Additional Remediation Strategies:

Access Recertification Process:

  • Quarterly reviews where portfolio owners certify each user’s continued need for access
  • Automated email workflow prompting owners to review and approve/revoke access
  • Any access not recertified within 30 days is automatically disabled
  • HR integration to automatically trigger access reviews when employees change roles

Separation of Duties:

  • Portfolio creators cannot approve their own portfolios
  • Portfolio approvers cannot modify portfolio financial data
  • Implement workflow-based approval requiring sign-off from different departments
  • Use SAP Business Workflow with organizational management integration

Privileged Access Management:

  • Eliminate shared administrative accounts
  • Create individual technical users for automation (e.g., PORTFOLIO_SYNC_USER)
  • Implement PAM solution (CyberArk, BeyondTrust) for administrative access
  • Require approval and business justification for any use of administrative credentials
  • Session recording for all administrative activities

Role Architecture Redesign:

  • Separate portfolio authorization from general PLM access
  • Create portfolio-specific composite roles (Z_PORTFOLIO_R&D_DISPLAY, Z_PORTFOLIO_STRATEGIC_EDIT)
  • Use authorization object PPM_PORTFOLIO with granular field-level authorization
  • Implement portfolio data classification (Public, Internal, Confidential, Strategic)
  • Map role permissions to data classification levels

The underlying issue is that many organizations implement portfolio management as a project planning tool without recognizing it contains some of their most sensitive strategic data. Competitor analysis, M&A targets, R&D roadmaps, and investment priorities are all managed in portfolios. These require controls comparable to financial systems, not just project tracking tools.

Effective remediation requires executive sponsorship to overcome resistance to stricter controls. Frame the discussion around protecting strategic IP and competitive advantage rather than just compliance.

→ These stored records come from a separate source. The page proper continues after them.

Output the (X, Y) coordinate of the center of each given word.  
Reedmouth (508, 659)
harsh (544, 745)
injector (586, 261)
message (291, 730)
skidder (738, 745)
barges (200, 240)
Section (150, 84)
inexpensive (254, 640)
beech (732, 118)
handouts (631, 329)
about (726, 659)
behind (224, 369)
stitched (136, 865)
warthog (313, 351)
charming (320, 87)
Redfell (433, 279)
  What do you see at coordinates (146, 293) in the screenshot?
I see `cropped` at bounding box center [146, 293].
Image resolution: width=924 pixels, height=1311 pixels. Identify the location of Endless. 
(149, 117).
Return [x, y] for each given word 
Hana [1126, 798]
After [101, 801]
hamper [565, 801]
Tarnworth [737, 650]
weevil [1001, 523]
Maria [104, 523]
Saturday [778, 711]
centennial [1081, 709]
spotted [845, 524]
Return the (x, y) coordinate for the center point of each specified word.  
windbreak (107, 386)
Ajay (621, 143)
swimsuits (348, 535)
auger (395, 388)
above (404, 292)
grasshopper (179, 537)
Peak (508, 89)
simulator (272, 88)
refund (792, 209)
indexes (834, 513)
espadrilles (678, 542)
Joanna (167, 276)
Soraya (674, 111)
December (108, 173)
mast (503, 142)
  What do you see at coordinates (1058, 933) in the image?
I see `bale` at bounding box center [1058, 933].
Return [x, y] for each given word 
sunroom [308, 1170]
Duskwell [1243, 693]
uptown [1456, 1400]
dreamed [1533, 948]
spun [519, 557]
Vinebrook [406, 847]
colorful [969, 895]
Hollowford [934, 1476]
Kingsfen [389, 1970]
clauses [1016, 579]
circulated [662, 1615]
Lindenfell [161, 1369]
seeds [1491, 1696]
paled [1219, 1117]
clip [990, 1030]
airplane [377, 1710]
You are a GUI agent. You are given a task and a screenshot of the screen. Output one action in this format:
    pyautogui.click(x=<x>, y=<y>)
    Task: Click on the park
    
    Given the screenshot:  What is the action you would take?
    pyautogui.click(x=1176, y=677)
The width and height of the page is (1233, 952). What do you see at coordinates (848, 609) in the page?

When executives understand that their strategic plans are viewable by dozens of unnecessary users, they typically support tighter controls. Use audit findings as a catalyst for broader portfolio security transformation, not just point fixes to satisfy auditors.

Password policy enforcement was surprisingly difficult. Many portfolio stakeholders are executives who resist complex password requirements. We compromised by implementing risk-based authentication - standard passwords for low-sensitivity portfolios, MFA required for strategic portfolios. This gave us stronger controls where they matter most while maintaining usability for routine access. Executive buy-in improved significantly with this approach.

One pattern we identified - portfolio management roles were often assigned as part of broader PLM role templates without considering sensitivity. We separated portfolio authorization from general PLM access. Now someone can have full BOM management rights but zero portfolio access unless explicitly justified. This required redesigning our role architecture but dramatically reduced unnecessary exposure to strategic data.

Audit logging was our biggest gap. SAP PLM’s standard change documents weren’t granular enough for portfolio management. We implemented custom logging that captures every portfolio view, edit, and export with user ID and timestamp. This goes to a separate audit database that even portfolio administrators can’t modify. When auditors ask who accessed strategic portfolio data, we can provide exact details.